▸ **Task to carry out**
Only lines holding "screenshot" are wanted; copy each of them from the records below.

Data entries
:::::
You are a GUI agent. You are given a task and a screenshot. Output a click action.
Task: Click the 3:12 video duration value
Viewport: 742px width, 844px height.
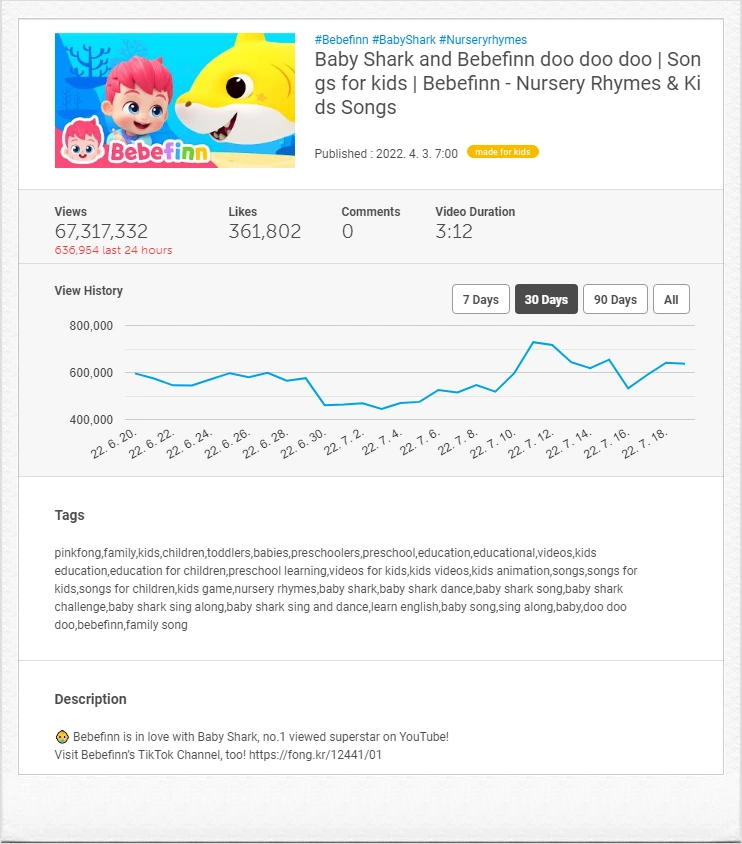[x=454, y=231]
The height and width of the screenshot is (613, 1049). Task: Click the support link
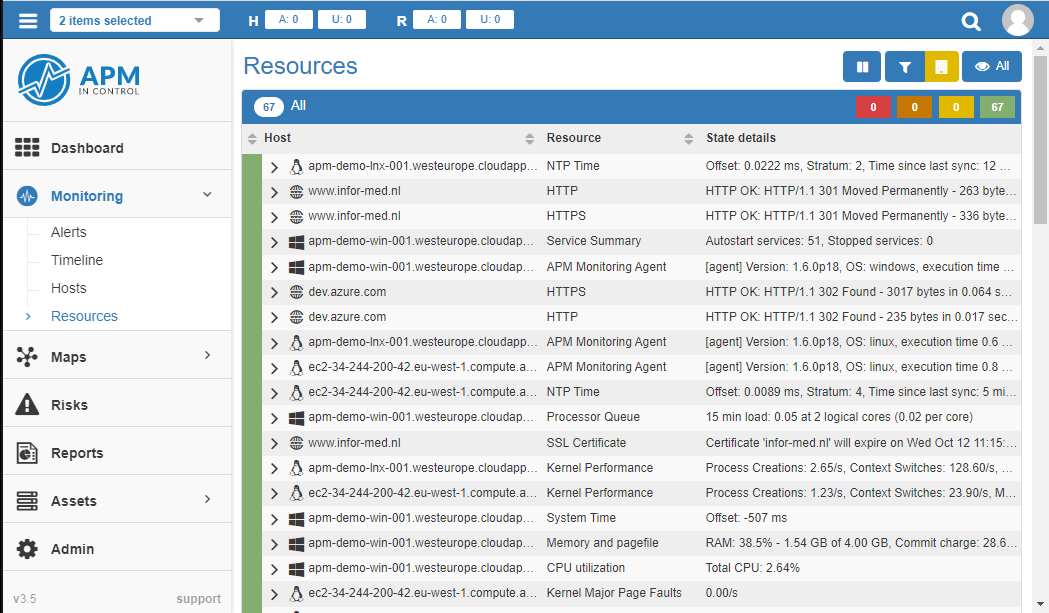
:::::
▸ **Written solution**
You are a GUI agent. You are given a task and a screenshot. Output a click action.
The height and width of the screenshot is (613, 1049). Task: Click the support link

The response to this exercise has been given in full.